=== REQUIRED WORK ===
You are asked to reproduce the listing exactly and to omit its pictures.

----- INPUT RECORDS

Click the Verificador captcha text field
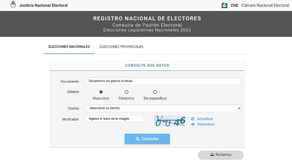Screen dimensions: 292x164 click(115, 119)
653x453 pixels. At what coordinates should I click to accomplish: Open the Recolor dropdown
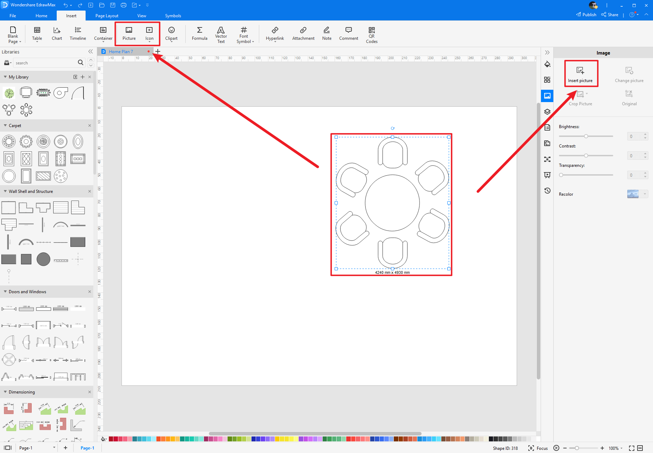pos(645,194)
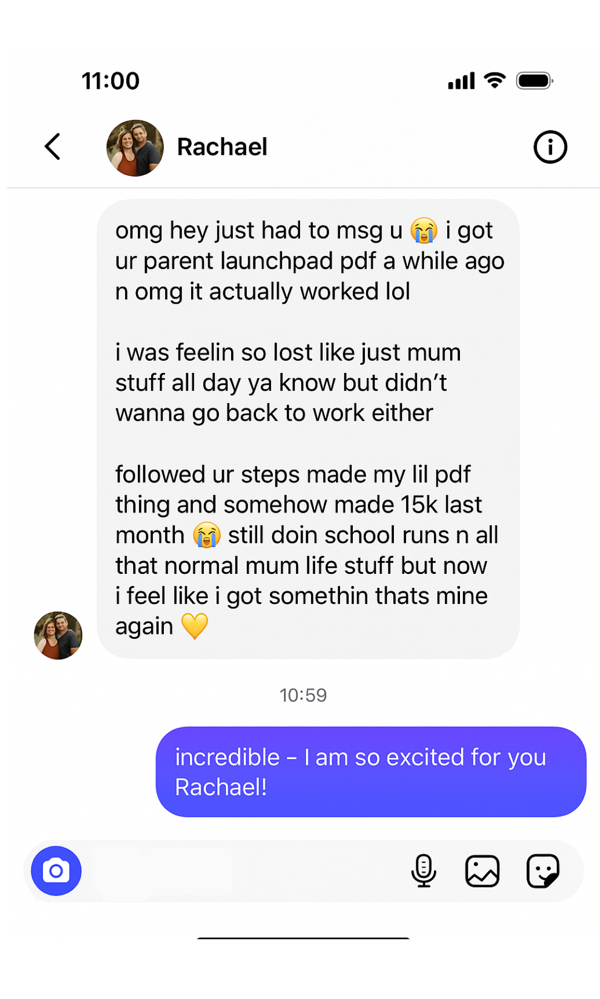Tap the received gray message bubble
The image size is (600, 999).
tap(308, 428)
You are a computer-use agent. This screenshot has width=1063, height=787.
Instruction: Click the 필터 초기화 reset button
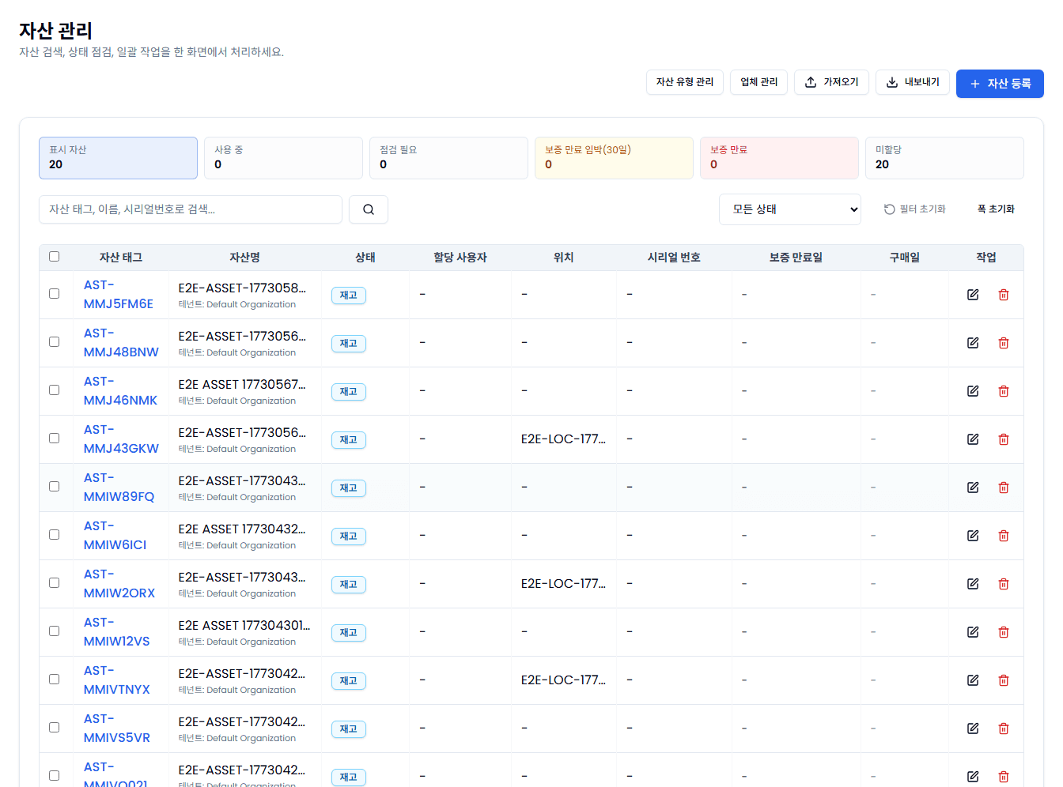pos(914,209)
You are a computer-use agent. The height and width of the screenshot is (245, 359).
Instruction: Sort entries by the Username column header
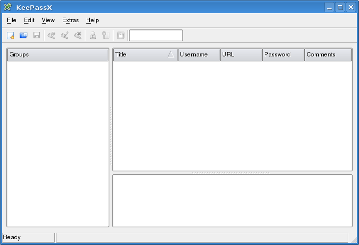tap(199, 54)
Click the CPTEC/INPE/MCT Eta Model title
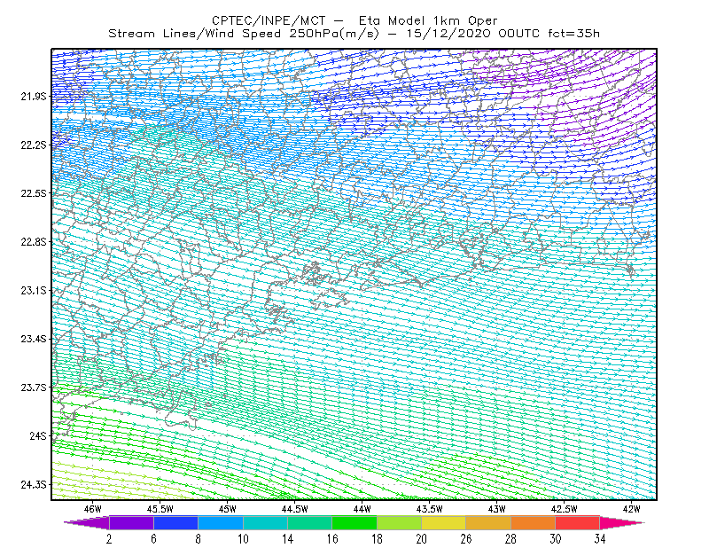The image size is (709, 548). (355, 20)
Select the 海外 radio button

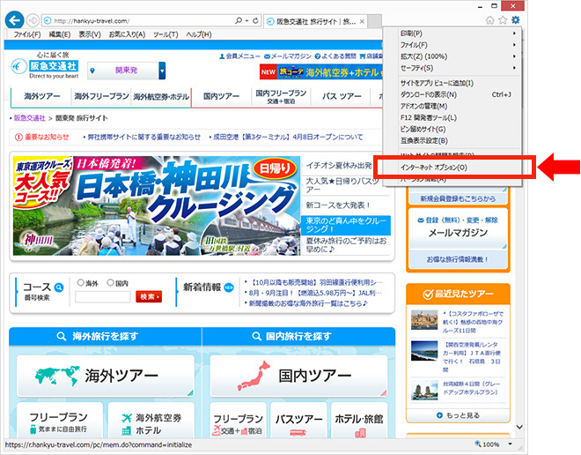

----------

=== SOLUTION FOR THIS EXERCISE ===
Click the Verificador captcha text field
Screen dimensions: 292x164 click(115, 119)
653x453 pixels. At what coordinates should I click to accomplish: Open the Recolor dropdown
pos(645,194)
Tap the received gray message bubble
The image size is (600, 999).
tap(308, 428)
You are a computer-use agent. This screenshot has width=1063, height=787.
Instruction: Click the 필터 초기화 reset button
pos(914,209)
You are a computer-use agent. The height and width of the screenshot is (245, 359).
Instruction: Sort entries by the Username column header
tap(199, 54)
Click the CPTEC/INPE/MCT Eta Model title
The image size is (709, 548). (355, 20)
Select the 海外 radio button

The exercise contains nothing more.